Líadan realized that she would have to trust him, and if her trust was in any way misplaced, it wasn't her life that would pay for it. Yet, this was the templar who hadn't killed her at the first hint of her fight with the demon. This was the templar who'd witnessed the child in question being born. If any templar could be trusted, he was it.

She stopped him. "There's something else you need to know."

When he turned toward her, there was trepidation in his eyes that she did not like. "What is it?"

"Do you…" She started again. "Do you recall how my grandfather got into the Beyond?"

He blinked. "I do. It's hard to forget something that remarkable, the power he and Feynriel both hold. Why? Is—" He fell silent and stared at her, having caught on. "She has the same ability?"

"Yes."

"Is she hunted by demons?"

"She is. For now, Emrys and Feynriel are protecting her in the Beyond. I just don't know how long they'll be able to from such a distance. Without there being Dreamers here to train her, I don't know what—"

He looked directly at her, his eyes earnest with honesty. "I'll find a way to get a message out. Meredith cannot know about your child's talent, and your child cannot be put into danger from demons because she isn't allowed a proper teacher."

She studied him for a moment. "Why are you still a templar?"

His laugh was short and bitter. "A lot of reasons. My immediate reason is to keep Meredith following the letter and spirit of Chantry law. I'm one of very few who hold the line between her zealotry and the well-being of the mages of the Gallows. She's sent away most of us on ridiculous missions or to deliver meaningless messages. Those she couldn't send away, she keeps as chained as she does the mages. No one told you?"

"Not so clearly. Ser Keran tried, but I had little pity for him at the time."

Despite the way his face had paled with the news regarding Ava, Cullen managed a light chuckle. "I think I understand why you wouldn't."

"Do you really believe this Seeker's word?"

"I have to, don't I? Otherwise, you'll lose to Meredith, and that would devastate more than just you."
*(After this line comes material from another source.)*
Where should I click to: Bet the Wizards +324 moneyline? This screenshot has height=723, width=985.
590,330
It would, and she knew it, and he knew it, and her children feared it. She couldn't afford this gambit to fail, yet neither could she give up on her other avenue of escape. After meeting his gaze one more time, she nodded, and then reached up and unhooked the clasp to her silver thread necklace. As he curiously looked on, she coiled it in the palm of her hand. Then she closed her fingers, clinging tightly to it, unwilling to let go of one of the few things she had of Malcolm left to her. It carried memories with it that she didn't want to lose in any form, yet that exact property made it valuable for other uses. She steeled herself, and then handed it to Cullen.
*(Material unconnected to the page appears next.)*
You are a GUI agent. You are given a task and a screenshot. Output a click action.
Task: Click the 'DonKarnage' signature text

His brow furrowed further. "Why?"

"If your Seeker messenger gives this to Malcolm, he'll believe her. He'll have to."

"But—"

"It was a betrothal gift." The only one she had left, her bow having gone missing in the Lowtown fight with the templars.

"I can't—"

If Cullen kept arguing with her, she wouldn't be able to let him leave with it. "Take it. Otherwise, he'll think the message a trick and won't do anything." And she and the children would be left here, unless the other plan worked. But she knew better than to hope.

He nodded, if rather slowly. "All right."

They left the dungeon together. As she walked away, flanked by Orsino and Thrask, Cullen told her, "Patience."

She nodded, but she did not meet his eyes.

Patience would be the hardest thing of all.